President Roosevelt in his speech at Tuskegee in 1905, said that the colored people had opportunities for economic development in the South that are not offered to them elsewhere.
In the large cities of the North, where the Negro mostly lives, the chances for good health and the purchase of a home are not so good. The man with little means, such as the Negro usually is, must live in either filthy streets or back alleys, where the air is foul and the environments are permeated with disease germs. For the lack of fresh air, pure food and proper exercise, his children are mere weaklings instead of strong and robust boys and girls.

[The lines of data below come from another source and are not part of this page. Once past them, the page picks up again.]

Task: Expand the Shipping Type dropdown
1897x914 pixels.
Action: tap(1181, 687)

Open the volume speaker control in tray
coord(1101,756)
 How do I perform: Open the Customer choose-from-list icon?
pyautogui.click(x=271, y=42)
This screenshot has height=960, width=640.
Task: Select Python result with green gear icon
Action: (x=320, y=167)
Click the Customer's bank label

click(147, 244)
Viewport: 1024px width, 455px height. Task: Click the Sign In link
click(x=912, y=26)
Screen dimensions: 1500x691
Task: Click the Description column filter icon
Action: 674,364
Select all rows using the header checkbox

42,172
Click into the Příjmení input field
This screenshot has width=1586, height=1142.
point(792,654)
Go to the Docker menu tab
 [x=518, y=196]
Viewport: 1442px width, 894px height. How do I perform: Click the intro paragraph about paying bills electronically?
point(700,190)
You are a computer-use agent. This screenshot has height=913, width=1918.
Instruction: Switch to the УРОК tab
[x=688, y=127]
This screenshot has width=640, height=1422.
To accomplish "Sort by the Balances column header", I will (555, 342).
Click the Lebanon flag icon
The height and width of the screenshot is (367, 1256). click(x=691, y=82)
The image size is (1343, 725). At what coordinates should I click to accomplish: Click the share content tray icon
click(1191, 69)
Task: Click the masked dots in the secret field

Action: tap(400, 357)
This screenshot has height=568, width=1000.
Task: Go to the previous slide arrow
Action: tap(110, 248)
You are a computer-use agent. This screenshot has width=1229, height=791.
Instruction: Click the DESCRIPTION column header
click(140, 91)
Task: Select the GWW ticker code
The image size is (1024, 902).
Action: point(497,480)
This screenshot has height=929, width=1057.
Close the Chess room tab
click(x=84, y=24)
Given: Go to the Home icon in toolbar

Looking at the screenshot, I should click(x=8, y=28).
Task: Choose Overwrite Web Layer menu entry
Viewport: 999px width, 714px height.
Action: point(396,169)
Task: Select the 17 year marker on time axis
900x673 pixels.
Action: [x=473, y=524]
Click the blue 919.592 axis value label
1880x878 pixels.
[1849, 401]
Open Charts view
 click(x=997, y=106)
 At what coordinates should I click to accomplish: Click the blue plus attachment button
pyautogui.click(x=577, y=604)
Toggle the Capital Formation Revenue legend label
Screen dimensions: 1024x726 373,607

Dr. Robert B. Bean of Ann Arbor, in his essay on “The Training of the Negro” in Century Magazine of October, 1906, said that in the large cities the Negro is being forced by competition into the most degraded and least remunerative occupations; that such occupations make them helpless to combat the blight of squalor and disease which are inevitable in these cities, and therefore many of them are being destroyed by them.
Mr. Baker says:
“One of the questions I asked of Negroes whom I met both North and South was this:
“‘What is your chief cause of complaint?’
“In the South the first answer nearly always referred to the Jim Crow cars or the Jim Crow railroad stations; after that, the complaint was of political disfranchisement, the difficulty of getting justice in the courts, the lack of good school facilities, and in some localities, of the danger of actual physical violence.
“But in the North the first answer invariably referred to working conditions.
“‘The Negro isn’t given a fair opportunity to get employment. He is discriminated against because he is colored.’”
These conditions instead of promoting the social efficiency of the Negro, tend to degrade and demoralize him. The argument that the deprivation of the Negro’s political and social rights in the South tends to crush his ambition, warp his aspirations and distort his judgment, is unsound, because his self-reliance, ambition and independence in the South can be traced partly to this very deprivation. By it he has been forced to establish his own schools, his own churches, educate his own children and train his own ministers. All of these make for self-reliance and independence and are therefore conducive to his social efficiency.